## [Aufgabe]
Gib die folgende Buchbesprechung zum Roman „Das Birnenfeld“ vollständig und Wort für Wort wieder.

## [Text]

==============================

Hinter dem Birnenfeld die Freiheit
RAURISER LITERATURTAGE / BUCHBESPRECHUNG / EKVTIMISHVILI
28/03/19 Ein scharfsinniges Porträt der georgischen Gesellschaft der 1990er Jahre zeichnet Nana Ekvtimishvili in ihrem Debütroman Das Birnenfeld. In den Mittelpunkt stellt sie dabei jene, die sonst am Rand stehen: die Debilen aus der Kertsch-Straße.
VON VERENA RESCH
In einem Außenbezirk von Tbilissi, da, wo die Straßen keine Namen haben, stößt man auf eine Straße, die doch einen Namen trägt: die Kertsch-Straße, benannt nach den Helden der ukrainischen Stadt Kertsch. Hier inmitten einer Plattenbauwüste, in der man Sehenswürdigkeiten, historischen Bauten oder Springbrunnen vergeblich sucht, befindet sich die Debilenschule.

==============================

## [Ausgangsmaterial]
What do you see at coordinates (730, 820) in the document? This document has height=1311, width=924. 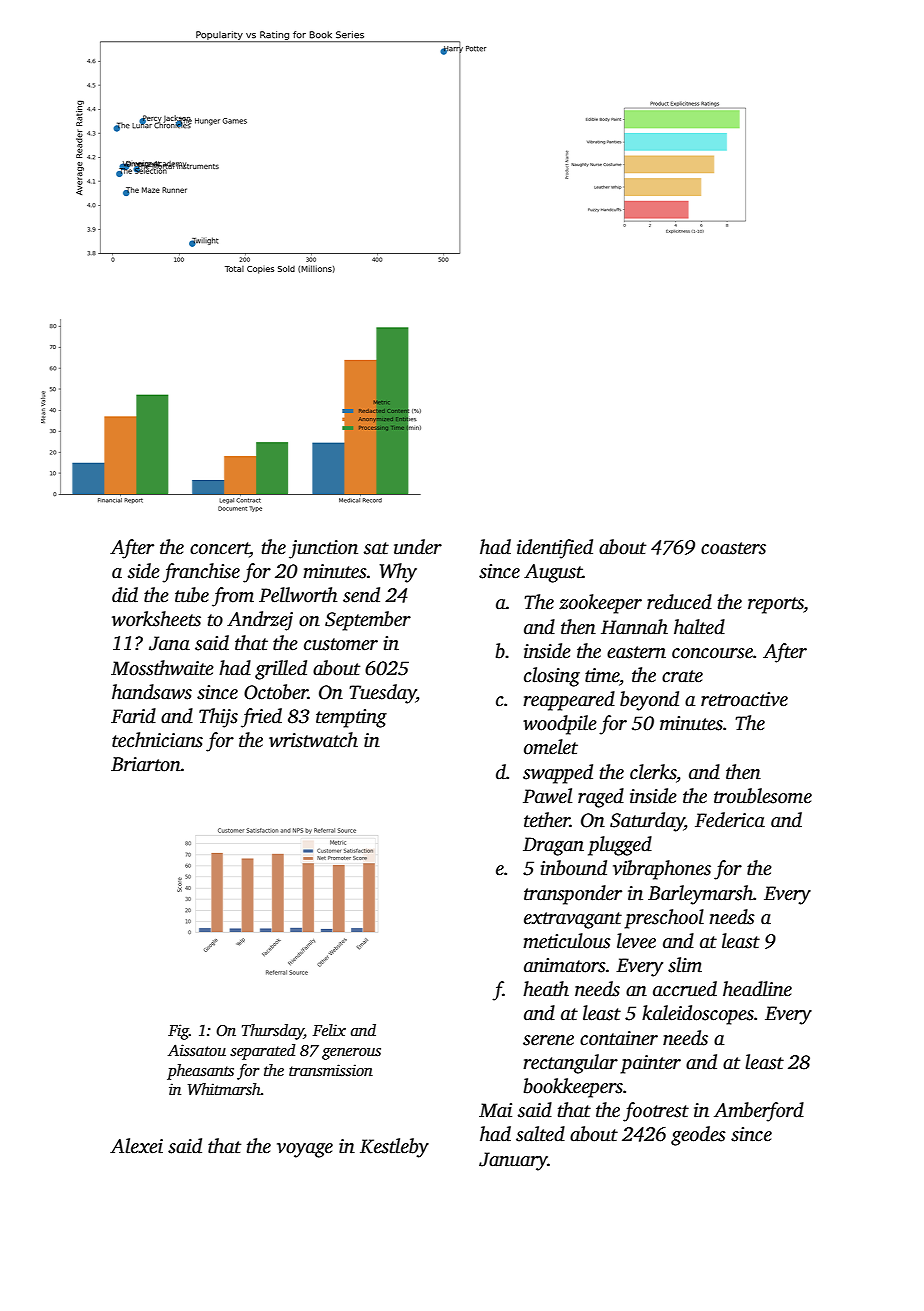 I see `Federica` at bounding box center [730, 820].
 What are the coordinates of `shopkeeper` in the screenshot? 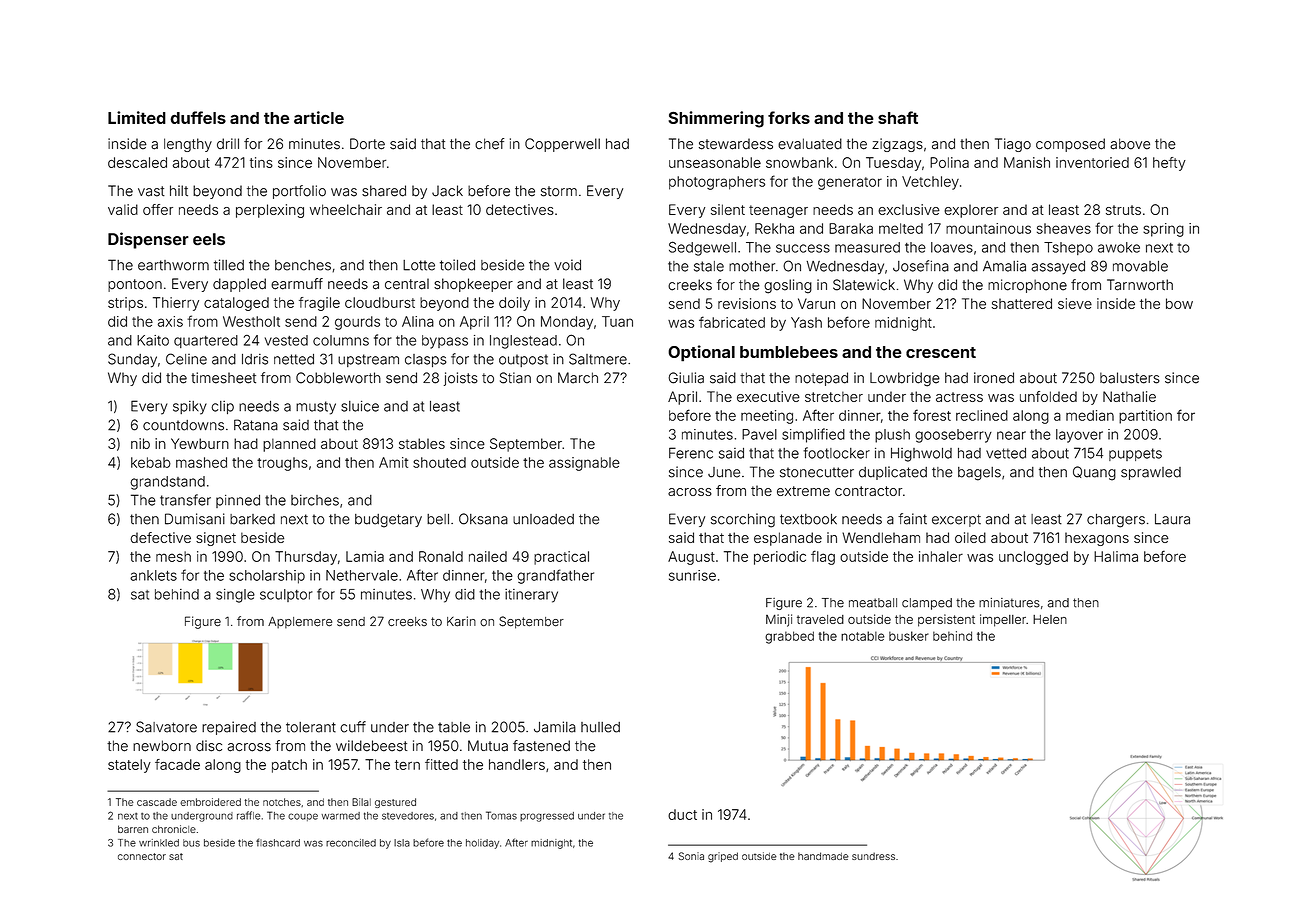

==============================

## [Antwort]
Hinter dem Birnenfeld die Freiheit
RAURISER LITERATURTAGE / BUCHBESPRECHUNG / EKVTIMISHVILI
28/03/19 Ein scharfsinniges Porträt der georgischen Gesellschaft der 1990er Jahre zeichnet Nana Ekvtimishvili in ihrem Debütroman Das Birnenfeld. In den Mittelpunkt stellt sie dabei jene, die sonst am Rand stehen: die Debilen aus der Kertsch-Straße.
VON VERENA RESCH
In einem Außenbezirk von Tbilissi, da, wo die Straßen keine Namen haben, stößt man auf eine Straße, die doch einen Namen trägt: die Kertsch-Straße, benannt nach den Helden der ukrainischen Stadt Kertsch. Hier inmitten einer Plattenbauwüste, in der man Sehenswürdigkeiten, historischen Bauten oder Springbrunnen vergeblich sucht, befindet sich die Debilenschule.